Behind the scenes, Epic’s CEO privately asked Apple’s CEO to implement Epic’s own payment system in “Fortnite” — and to outright publish its own separate app store — on iPhone and iPad. Apple declined through its lawyer.
A month and a half before Epic Games declared war on Apple over its App Store policies, Epic CEO Tim Sweeney wrote on June 30 that the company wanted to publish an iOS version of its Epic Games Store app, an Epic-operated digital storefront that already exists on Mac and PC.
Sweeney also asked Apple for permission to add “competing payment processing options other than Apple payments” — the direct pay option in “Fortnite” that appeared on August 13, and subsequently caused the game to get pulled by Apple and Google.
The proposed features would make Apple’s iOS devices “as open and competitive as it is on personal computers,” Sweeney wrote in his June 30 email to Apple’s chief executives, including Tim Cook.
Apple declined Epic’s offer through a July 10 letter from its legal counsel. Approving a third-party store, such as the one Epic proposed, would harm “the health of Apple’s ecosystem,” Apple’s Chief Legal Counsel Douglas Vetter said. “Apple has never allowed this. Not when we launched the App Store in 2008. Not now,” he added.
Those private discussions culminated in a now infamous 2 a.m. email from Epic Games CEO Tim Sweeney to Apple CEO Tim Cook and other Apple execs, declaring war.
Epic Games CEO Tim Sweeney sent an email at 2 a.m. PT on August 13, 2020, to Apple CEO Tim Cook and several other Apple executives, declared Epic’s intentions for the day ahead:
“I’m writing to tell you that Epic will no longer adhere to Apple’s payment processing restrictions,” Sweeney wrote. “Today, Epic is launching Epic direct payments in ‘Fortnite’ on iOS, offering customers the choice of paying in-app through Epic direct payments or through Apple payments, and passing on the savings of Epic direct payments to customers in the form of lower prices.”
Sweeney in the letter said he knew this would violate the App Store’s agreement with Epic Games, but proceeded regardless because of “the firm belief that history and law are on our side.”
Lawyers for Apple and Epic met in court for the first time this week, which resulted in a partial win for each company: “Fortnite” will remain off of Apple’s App Store, but Apple can’t revoke developer access to Epic in regard to Unreal Engine.

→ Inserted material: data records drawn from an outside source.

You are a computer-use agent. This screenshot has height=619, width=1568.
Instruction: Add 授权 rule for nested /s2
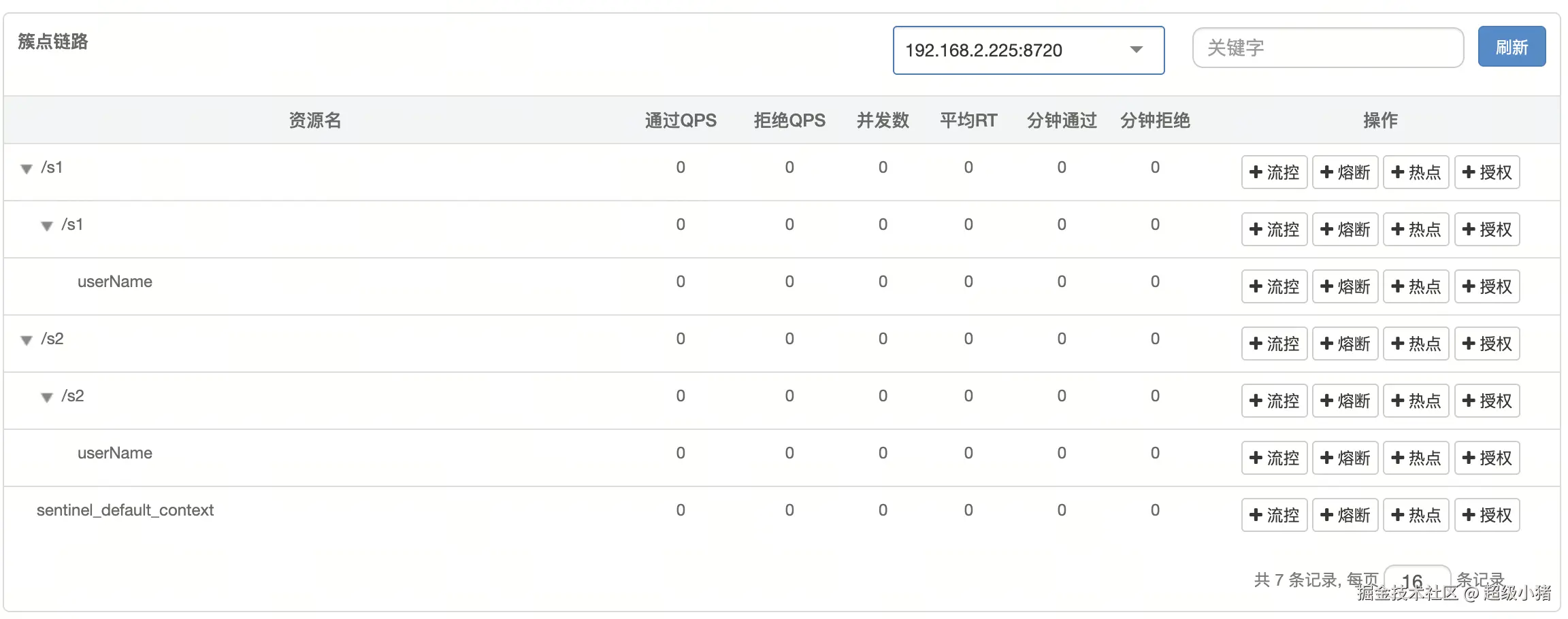pyautogui.click(x=1487, y=401)
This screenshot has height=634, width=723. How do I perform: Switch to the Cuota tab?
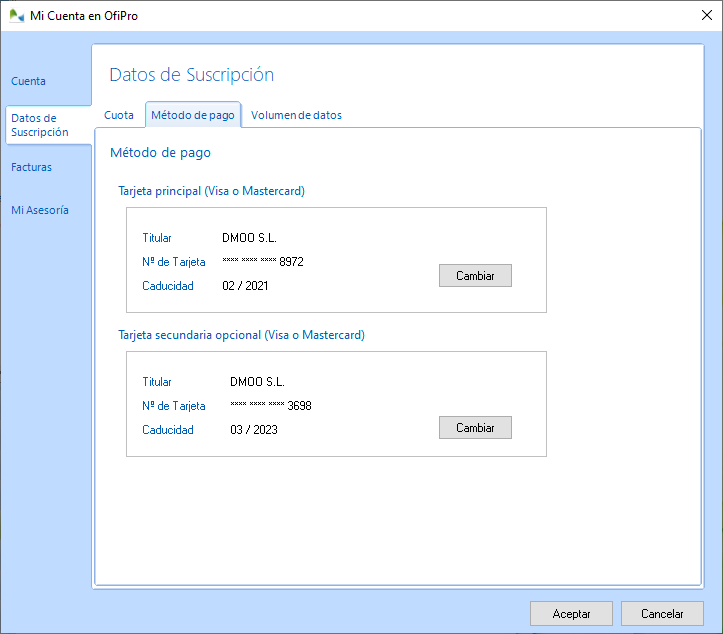click(119, 115)
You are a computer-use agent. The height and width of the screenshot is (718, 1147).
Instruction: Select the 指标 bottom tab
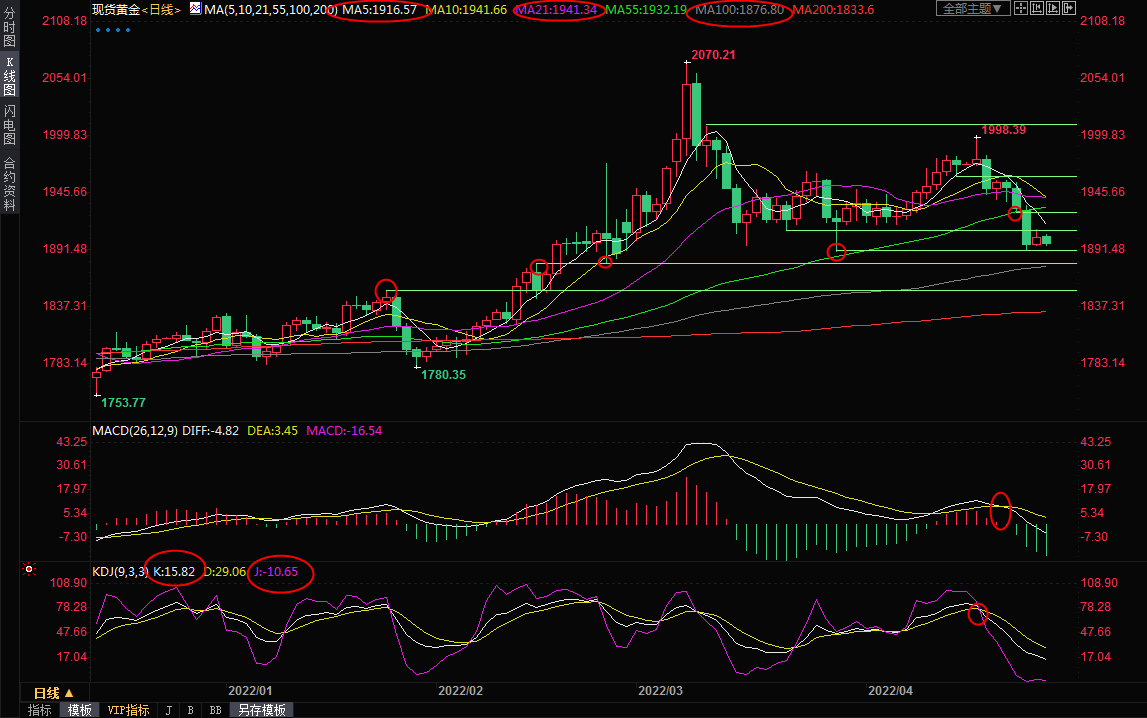[40, 710]
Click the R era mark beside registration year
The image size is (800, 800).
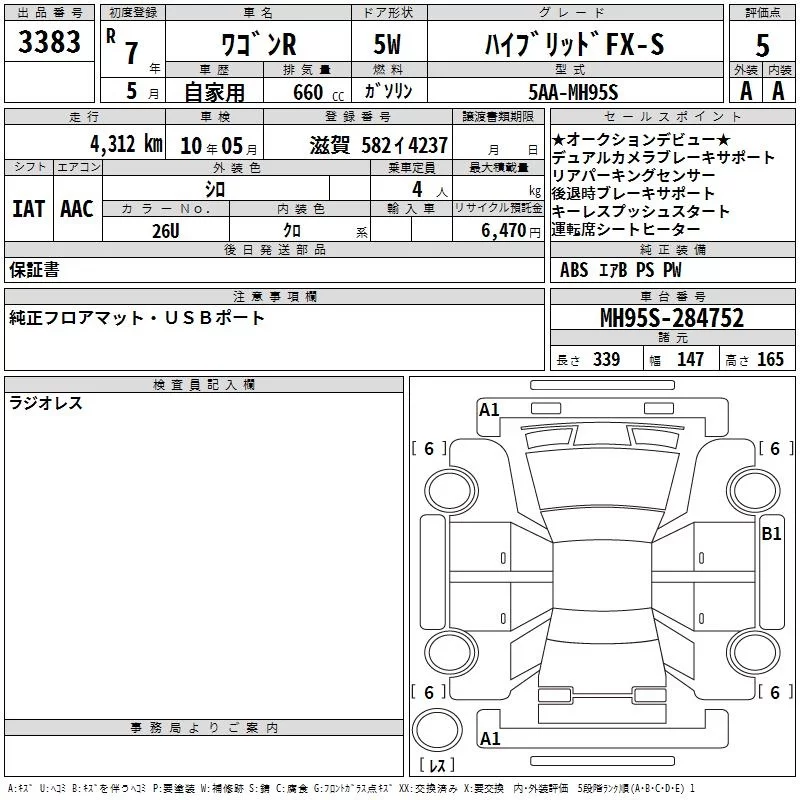point(110,33)
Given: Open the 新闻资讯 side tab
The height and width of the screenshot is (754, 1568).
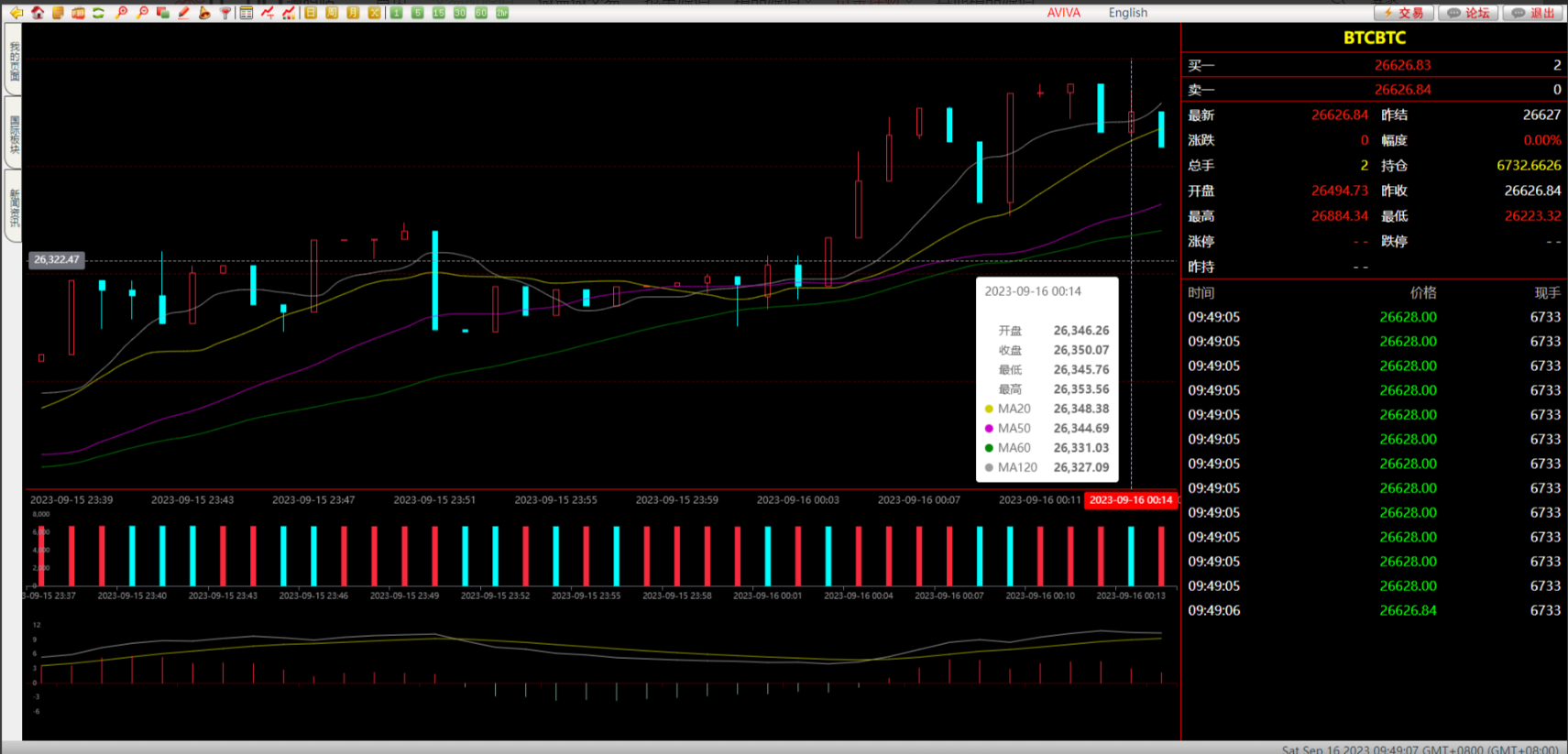Looking at the screenshot, I should (14, 207).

A few days after Epic filed its initial suit against Apple, the company filed for a temporary restraining order (TRO) that intended to get “Fortnite” put back on the App Store and reinstate Epic’s developer contracts with Apple for Unreal Engine support — at least while the legal battle between the two is ongoing.
Moreover, the TRO would’ve enabled “Fortnite” players on iPhone and iPad to participate in the upcoming season.
Instead, California District Judge Yvonne Gonzalez Rogers ruled partially in favor of both companies late Monday evening. In a split ruling, Gonzalez Rogers denied Epic’s request that would’ve put the game back in the App Store, but approved the request that enables Epic to continue updating Unreal Engine for iOS.
Gonzalez Rogers also said that neither party looked good in the legal battle. “This is not something that is a slam dunk for Apple or Epic Games,” she said at the hearing.
This decision isn’t permanent, however: There’s a hearing for a preliminary injunction, currently scheduled for September 28, that will decide whether this measure will be put into effect until the legal battle between Apple and Epic is fully finished, one way or the other.